Fetal hyperinsulinemia is stimulated by maternal hyperglycemia during the second and third trimesters and is associated with excessive fetal weight gain. In addition, increased HbA1c (>6%) in late pregnancy and a rise in blood glucose during specific times of the day (late morning and afternoon in the second trimester and evening in the third trimester) are associated with adverse fetal outcomes [Citation2]. Optimum glycemic control during pregnancy is associated with decreased risk of preeclampsia, preterm birth, and LGA [Citation4]. As a result, the American diabetes association (ADA) recommends that the ideal HbA1c during pregnancy should be < 6% (42 mmol/L) if it can be achieved without the risk of hypoglycemia [Citation5]. The NICE guideline recommends an HbA1c ≤ 6.5% (48 mmol/L), fasting blood glucose ≤5.3 mmol/L, 1-hour post-meal blood glucose ≤7.8 mmol/L, and 2-hour post-meal blood glucose ≤6.4 mmol/L in pregnant women with diabetes [Citation6]. Achieving these glycemic targets during pregnancy is a complex process due to changes in insulin sensitivity and variations in insulin absorption during the different stages of pregnancy [Citation7]. In pregnant women with T1D, only up to 40% of women can achieve these glycemic targets. Furthermore, there is a 5-fold increase in the rate of hypoglycemia to achieve tighter glycemic control [Citation8]. Hypoglycaemia is also related to increased weight gain in T1D women, likely due to increased carbohydrate intake in response to frequent hypoglycemic episodes [Citation9].
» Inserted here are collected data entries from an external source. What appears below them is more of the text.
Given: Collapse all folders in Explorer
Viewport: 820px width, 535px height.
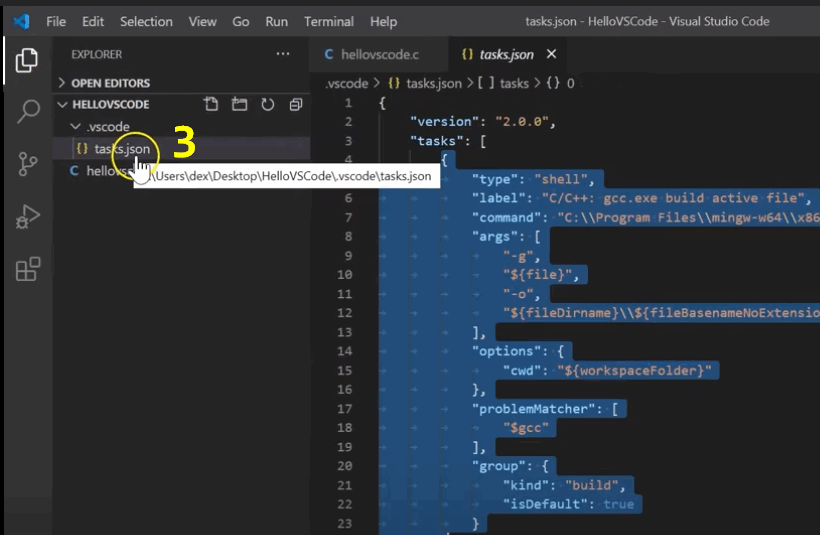Looking at the screenshot, I should tap(295, 105).
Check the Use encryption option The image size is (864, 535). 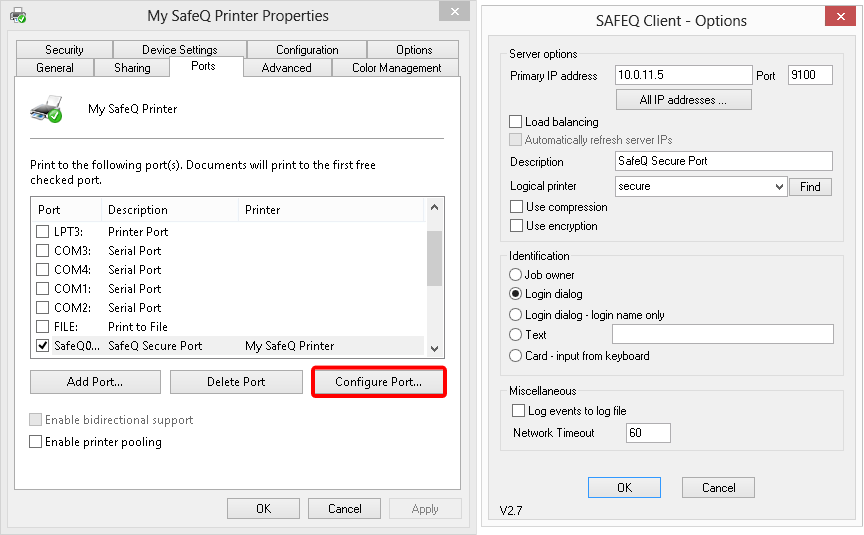click(517, 226)
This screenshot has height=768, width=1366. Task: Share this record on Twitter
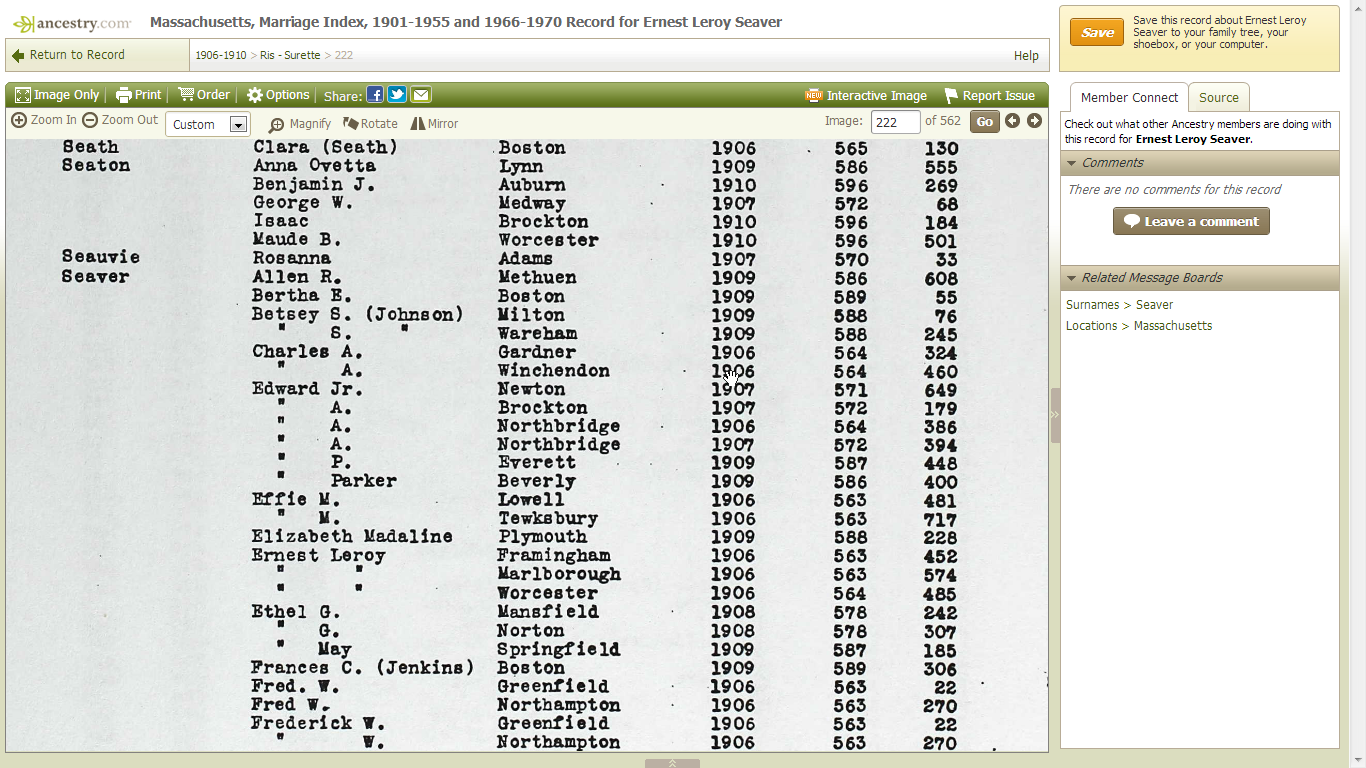coord(397,94)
Continuous glucose monitoring (CGM) can help in the appropriate adjustment of insulin regimens, thus achieving the target glycemic levels. The Juvenile Diabetes Research Foundation Continuous Glucose Monitoring Study Group reported a significant improvement in HbA1c and time spent in the target glucose range at 26 weeks of CGM use in women with T1DM [Citation10]. A meta-analysis reported significantly reduced HbA1c levels and hypoglycemia in women with T1D with CGM use [Citation11]. Yu et al. compared CGM plus routine capillary blood glucose (CBG) monitoring versus routine CBG alone in pregnant women with gestational diabetes (GDM) and showed lesser duration of hyperglycemia and hypoglycemia, lower incidence of preeclampsia, preterm birth, primary C-section, LGA and macrosomia as compared to the routine CBG group alone [Citation12]. In an open-labeled randomized controlled trial (RCT) on women with GDM, Paramasivan et al. reported a lower mean HbA1c at 37 weeks in the CGM group compared to the routine care, with 92% of women achieving an HbA1c < 5.8% in the CGM group compared to 66% in the control group [Citation13]. However, studies on CGM in pregnant women with T1D have reported variable results. Some reported no difference in feto-maternal outcomes, while others reported improved outcomes with CGM use compared to routine CBG monitoring [Citation14–16]. In this study, we aimed to assess the impact of CGM use on feto-maternal outcomes in pregnant women with T1D.
2. Materials and methods
This is an observational, single-center, retrospective study to evaluate the effect of CGM use on glycemic control and maternal and fetal outcomes in pregnant women with T1D who established care in the National Diabetes Center (NDC) at the Women’s Wellness and Research Centre (WWRC), Anonymized (HMC), Qatar. HMC is the largest secondary and tertiary care provider in Qatar. The Women’s Wellness and Research Center is the largest maternity care provider in Qatar, with 16–18 thousand deliveries per year. Almost all the women in the CGM arm used flash glucose monitoring (Freestyle libre 1).
2.1. Inclusion criteria
All T1D women with pregnancy lasting 24 weeks or more, who started attending the NDC-WWRC at or before 15-week gestation between NaN Invalid Date to 30 October 2021 were included in the study.
2.2. Exclusion criteria
We excluded women who delivered outside the HMC facilities.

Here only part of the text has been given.